|For immediate release||November 3, 2015|
FFIEC Releases Statement on Cyber Attacks Involving Extortion
The Federal Financial Institutions Examination Council (FFIEC) members today issued a statement alerting financial institutions to the increasing frequency and severity of cyber attacks involving extortion.
The statement describes steps financial institutions should take to respond to these attacks and highlights resources institutions can use to mitigate the risks posed by such attacks.
Cyber attacks against financial institutions to extort payment in return for the release of sensitive information are increasing. Financial institutions should address this threat by conducting ongoing cybersecurity risk assessments and monitoring of controls and information systems. In addition, financial institutions should have effective business continuity plans to respond to this type of cyber attack to ensure resiliency of operations.

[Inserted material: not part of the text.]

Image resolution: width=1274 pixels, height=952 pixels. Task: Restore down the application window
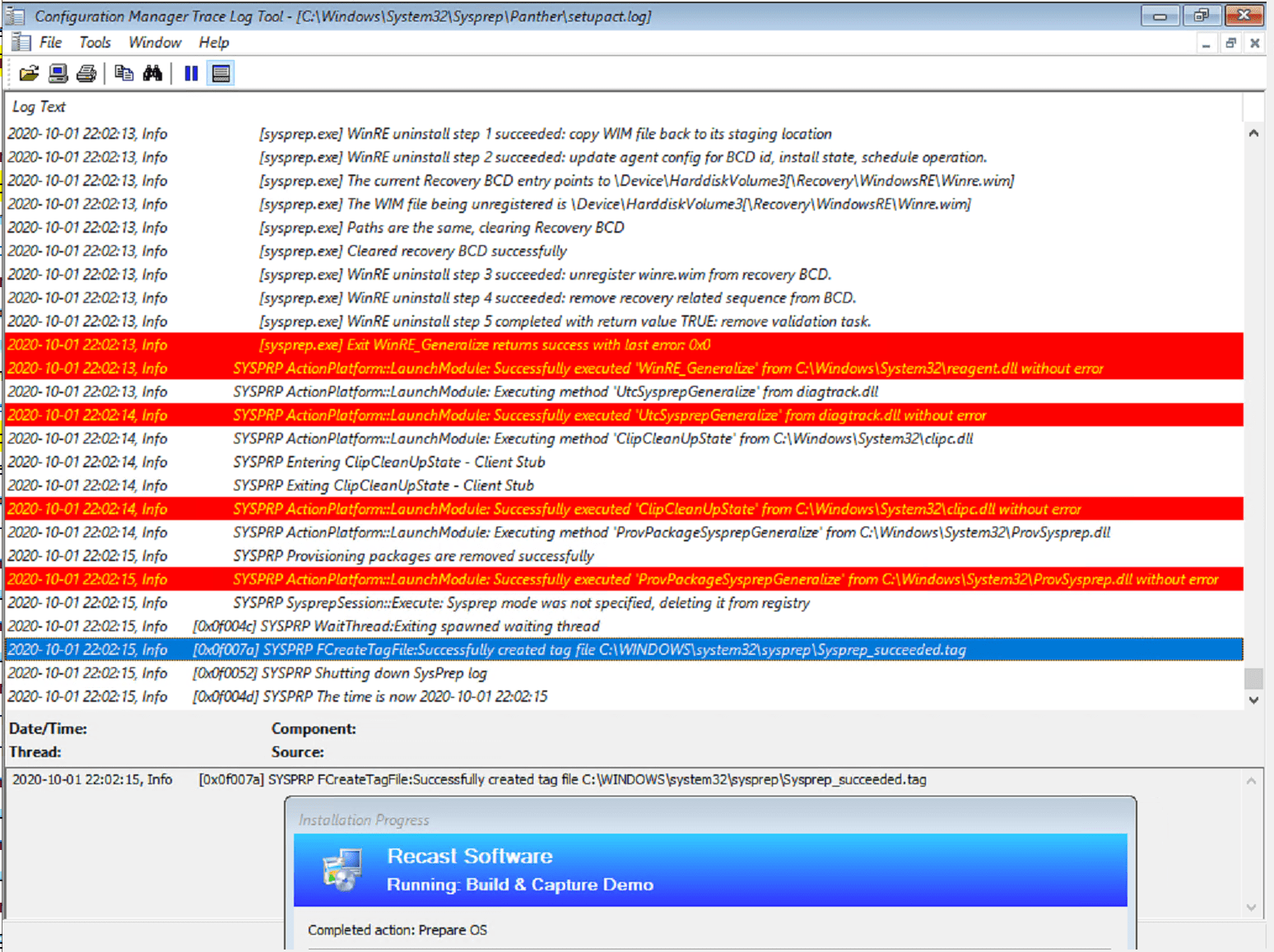coord(1202,15)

Financial institutions are also encouraged to notify law enforcement and their primary regulator or regulators of a cyber attack involving extortion.
More information about financial institution cybersecurity, including information about mitigating the effects of destructive malware and other threats, is available from the FFIEC at www.ffiec.gov/cybersecurity.htm.
Attachment: FFIEC Statement on Cyber Attacks Involving Extortion (PDF)
The FFIEC was established in March 1979 to prescribe uniform principles, standards, and report forms and to promote uniformity in the supervision of financial institutions. It also conducts schools for examiners employed by the five federal member agencies represented on the FFIEC and makes those schools available to employees of state agencies that supervise financial institutions. The Council consists of the following six voting members: a member of the Board of Governors of the Federal Reserve System; the Chairman of the Federal Deposit Insurance Corporation; the Director of the Consumer Financial Protection Bureau; the Comptroller of the Currency; the Chairman of the National Credit Union Administration; and the Chairman of the State Liaison Committee.